## [PROBLEM]
Scan the listing below for the word "heading", then copy each line that has it.

## [DATA SECTION]

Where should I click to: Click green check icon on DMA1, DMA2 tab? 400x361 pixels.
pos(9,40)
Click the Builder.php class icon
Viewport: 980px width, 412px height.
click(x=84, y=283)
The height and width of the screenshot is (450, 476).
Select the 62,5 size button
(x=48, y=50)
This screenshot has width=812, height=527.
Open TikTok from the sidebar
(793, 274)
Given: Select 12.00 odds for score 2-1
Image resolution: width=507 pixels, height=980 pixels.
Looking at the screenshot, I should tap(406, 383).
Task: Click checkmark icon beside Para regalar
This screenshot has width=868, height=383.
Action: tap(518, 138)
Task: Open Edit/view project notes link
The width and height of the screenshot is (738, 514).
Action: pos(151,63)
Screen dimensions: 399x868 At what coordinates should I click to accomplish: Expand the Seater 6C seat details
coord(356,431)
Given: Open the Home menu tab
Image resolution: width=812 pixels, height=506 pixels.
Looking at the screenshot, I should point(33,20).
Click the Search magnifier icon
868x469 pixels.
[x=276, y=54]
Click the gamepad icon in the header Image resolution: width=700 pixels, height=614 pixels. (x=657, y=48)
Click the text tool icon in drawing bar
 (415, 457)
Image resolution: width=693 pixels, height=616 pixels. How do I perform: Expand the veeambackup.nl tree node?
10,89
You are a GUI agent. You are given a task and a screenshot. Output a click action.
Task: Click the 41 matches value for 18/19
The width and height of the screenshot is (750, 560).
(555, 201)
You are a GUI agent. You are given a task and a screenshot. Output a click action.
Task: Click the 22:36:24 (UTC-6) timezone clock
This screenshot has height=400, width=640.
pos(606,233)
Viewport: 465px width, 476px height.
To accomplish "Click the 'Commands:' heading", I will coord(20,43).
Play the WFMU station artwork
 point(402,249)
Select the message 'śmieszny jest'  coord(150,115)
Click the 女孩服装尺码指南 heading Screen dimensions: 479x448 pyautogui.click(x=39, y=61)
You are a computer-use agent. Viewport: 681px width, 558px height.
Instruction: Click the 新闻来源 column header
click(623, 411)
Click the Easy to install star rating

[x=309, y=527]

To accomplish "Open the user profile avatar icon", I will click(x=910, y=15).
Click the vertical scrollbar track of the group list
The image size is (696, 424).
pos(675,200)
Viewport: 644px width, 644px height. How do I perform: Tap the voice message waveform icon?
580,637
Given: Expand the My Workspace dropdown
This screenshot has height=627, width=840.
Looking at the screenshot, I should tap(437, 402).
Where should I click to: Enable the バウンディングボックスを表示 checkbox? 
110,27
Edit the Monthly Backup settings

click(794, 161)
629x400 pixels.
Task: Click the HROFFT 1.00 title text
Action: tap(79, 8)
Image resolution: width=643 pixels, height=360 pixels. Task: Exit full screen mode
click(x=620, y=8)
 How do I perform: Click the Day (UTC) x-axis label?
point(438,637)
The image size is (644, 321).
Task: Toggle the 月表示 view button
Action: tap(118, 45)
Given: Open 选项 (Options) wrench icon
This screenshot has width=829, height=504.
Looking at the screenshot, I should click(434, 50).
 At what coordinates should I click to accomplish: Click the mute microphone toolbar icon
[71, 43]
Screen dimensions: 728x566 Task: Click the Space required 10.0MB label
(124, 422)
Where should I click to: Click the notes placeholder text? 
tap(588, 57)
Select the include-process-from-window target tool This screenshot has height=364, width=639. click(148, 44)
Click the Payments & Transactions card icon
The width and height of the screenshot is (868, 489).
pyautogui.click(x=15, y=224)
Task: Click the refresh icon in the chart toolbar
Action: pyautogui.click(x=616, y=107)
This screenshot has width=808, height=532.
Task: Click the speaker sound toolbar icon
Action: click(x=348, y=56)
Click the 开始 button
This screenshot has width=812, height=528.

## [REPLY]
To accomplish "Click the 'Commands:' heading", I will coord(20,43).
Click the 女孩服装尺码指南 heading Screen dimensions: 479x448 pyautogui.click(x=39, y=61)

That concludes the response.